§ Directions for this task
In the records below, find the line containing "This screenshot has width=1503, height=812." and restate it and all lines after it exactly, through the last line.

Start of Material for the task

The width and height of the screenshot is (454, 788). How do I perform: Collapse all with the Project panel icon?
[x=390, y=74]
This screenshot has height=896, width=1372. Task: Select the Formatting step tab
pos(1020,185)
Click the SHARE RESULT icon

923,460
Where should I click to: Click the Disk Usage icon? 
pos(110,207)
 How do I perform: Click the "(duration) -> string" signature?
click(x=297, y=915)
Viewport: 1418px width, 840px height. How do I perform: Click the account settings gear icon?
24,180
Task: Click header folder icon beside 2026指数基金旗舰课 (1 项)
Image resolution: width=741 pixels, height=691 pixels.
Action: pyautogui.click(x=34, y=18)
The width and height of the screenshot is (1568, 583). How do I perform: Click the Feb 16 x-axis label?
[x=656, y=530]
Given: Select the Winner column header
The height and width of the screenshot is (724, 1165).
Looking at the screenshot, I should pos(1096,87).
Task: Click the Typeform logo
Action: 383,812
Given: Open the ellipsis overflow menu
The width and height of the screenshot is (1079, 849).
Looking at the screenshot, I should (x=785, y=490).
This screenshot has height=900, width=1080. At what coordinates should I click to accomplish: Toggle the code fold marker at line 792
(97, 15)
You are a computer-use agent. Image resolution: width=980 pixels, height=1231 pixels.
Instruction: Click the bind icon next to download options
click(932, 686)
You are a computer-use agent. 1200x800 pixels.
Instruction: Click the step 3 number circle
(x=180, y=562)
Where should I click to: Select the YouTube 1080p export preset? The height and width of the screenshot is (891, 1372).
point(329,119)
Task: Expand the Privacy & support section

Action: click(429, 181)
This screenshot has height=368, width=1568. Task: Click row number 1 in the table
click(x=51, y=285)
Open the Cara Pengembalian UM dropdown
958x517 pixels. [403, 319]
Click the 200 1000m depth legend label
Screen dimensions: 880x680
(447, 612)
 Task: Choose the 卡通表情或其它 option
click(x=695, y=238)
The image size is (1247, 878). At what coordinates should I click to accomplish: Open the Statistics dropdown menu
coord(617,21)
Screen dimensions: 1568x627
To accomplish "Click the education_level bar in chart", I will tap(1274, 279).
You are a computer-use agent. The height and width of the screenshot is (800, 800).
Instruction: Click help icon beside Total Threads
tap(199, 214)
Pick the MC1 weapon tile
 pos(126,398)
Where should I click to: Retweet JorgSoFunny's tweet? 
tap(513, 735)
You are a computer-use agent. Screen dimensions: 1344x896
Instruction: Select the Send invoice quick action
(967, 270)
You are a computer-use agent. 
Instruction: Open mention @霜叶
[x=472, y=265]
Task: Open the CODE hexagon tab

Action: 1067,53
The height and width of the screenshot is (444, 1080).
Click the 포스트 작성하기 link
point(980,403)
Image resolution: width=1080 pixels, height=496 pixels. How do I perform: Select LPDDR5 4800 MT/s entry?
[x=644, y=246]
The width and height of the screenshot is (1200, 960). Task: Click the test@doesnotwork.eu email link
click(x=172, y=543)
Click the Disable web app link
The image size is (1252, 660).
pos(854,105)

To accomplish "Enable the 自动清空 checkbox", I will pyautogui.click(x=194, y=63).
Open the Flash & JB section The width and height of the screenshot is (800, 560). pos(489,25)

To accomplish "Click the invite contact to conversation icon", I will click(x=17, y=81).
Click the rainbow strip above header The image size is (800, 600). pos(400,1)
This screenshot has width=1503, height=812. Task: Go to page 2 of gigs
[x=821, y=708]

End of Material for the task

§ Task output
This screenshot has width=1503, height=812. Task: Go to page 2 of gigs
[x=821, y=708]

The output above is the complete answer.